# Trip to Switzerland



## mjpksp (May 8, 2010)

Just thought I'd share our expereinces of staying in Switzerland. 

As people on here had advised we had to buy the HGV tax when we got to the border. It took a while to sort out as we needed 11 days worth and neither of us could figure out the form which seemed to be written in all languages bar english (fair enough though - why should I expect it to be any different.). Stayed at Camping Seebucht in Zurich first of all. We'd chosen this sight as I was taking part in the Ironman triathlon and it was close to the start of the race. We weren't allowed to book in advance so when we arrived we were shocked to find it pretty full already. There were motorhomes and tents everywhere (see second photo). The owner said he had no more room! I asked if I could turn around and whilst I was doing this he 'found' us a place. If you look at the first picture, out MH is the Adria. However it was a place to stay. One evening my wife opened the window slightly. The windows are of the type whereby you have to fully extend them to close them. This was not possible due to the close proximity of the neighbouring MH. We had to unscrew the window support arms to close the window! It was very expensive considering the average facilities. Unless you want to be close to the centre of Zurich, I wouldn't recommend this site.  

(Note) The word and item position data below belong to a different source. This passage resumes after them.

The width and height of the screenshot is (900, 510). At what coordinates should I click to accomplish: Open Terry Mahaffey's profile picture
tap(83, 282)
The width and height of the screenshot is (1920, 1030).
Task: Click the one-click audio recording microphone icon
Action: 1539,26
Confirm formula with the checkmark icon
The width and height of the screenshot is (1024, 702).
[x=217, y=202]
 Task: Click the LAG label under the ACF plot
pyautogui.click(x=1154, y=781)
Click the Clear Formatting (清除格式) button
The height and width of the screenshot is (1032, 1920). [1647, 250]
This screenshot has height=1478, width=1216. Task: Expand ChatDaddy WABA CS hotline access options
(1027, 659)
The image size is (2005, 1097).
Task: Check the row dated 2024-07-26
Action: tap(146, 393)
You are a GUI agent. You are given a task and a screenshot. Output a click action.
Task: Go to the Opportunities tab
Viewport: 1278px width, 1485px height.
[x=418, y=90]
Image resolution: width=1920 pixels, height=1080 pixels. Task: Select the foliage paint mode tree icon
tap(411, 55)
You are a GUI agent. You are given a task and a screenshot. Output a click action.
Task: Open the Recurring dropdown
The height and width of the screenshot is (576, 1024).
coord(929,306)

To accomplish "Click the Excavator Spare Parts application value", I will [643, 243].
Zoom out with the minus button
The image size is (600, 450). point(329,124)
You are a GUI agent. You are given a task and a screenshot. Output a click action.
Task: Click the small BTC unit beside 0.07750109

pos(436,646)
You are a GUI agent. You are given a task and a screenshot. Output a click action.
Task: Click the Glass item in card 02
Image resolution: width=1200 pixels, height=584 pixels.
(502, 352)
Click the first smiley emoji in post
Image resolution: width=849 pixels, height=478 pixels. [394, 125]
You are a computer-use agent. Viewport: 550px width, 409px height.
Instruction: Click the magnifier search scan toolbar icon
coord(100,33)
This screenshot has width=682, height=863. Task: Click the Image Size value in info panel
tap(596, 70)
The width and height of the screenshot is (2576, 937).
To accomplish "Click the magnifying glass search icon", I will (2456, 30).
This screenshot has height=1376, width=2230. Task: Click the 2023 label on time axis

We didn't stay at this site long and moved on to Lazy Rancho in Interlaken. What a difference. The view from the motorhome was stunning (sorry pictures larger than 1mb and so can't upload). We could see the Eiger, the Monch and the Jungfrau. Beautiful location. Lots to see and do. Buses etc on time. We even had a go at paragluiding (that's myself, the wife and daughters aged 9 and 5!). The site was brilliant and the owners really friendly and helpful. We had our own tap and drain on our pitch.  

The roads were fantastic. What's more as a pedestrian even if you turned to face the road the drivers would stop in anticipation of you crossing. The drivers were very tollerant of other road users including MH's, caravans and cyclists (which is more than can be said for some of the posters on here!).

I'm sad it came to an end so quickly. Would definitely go back but will have to save up first!

Even bought a cuckoo clock and cow bell!


----------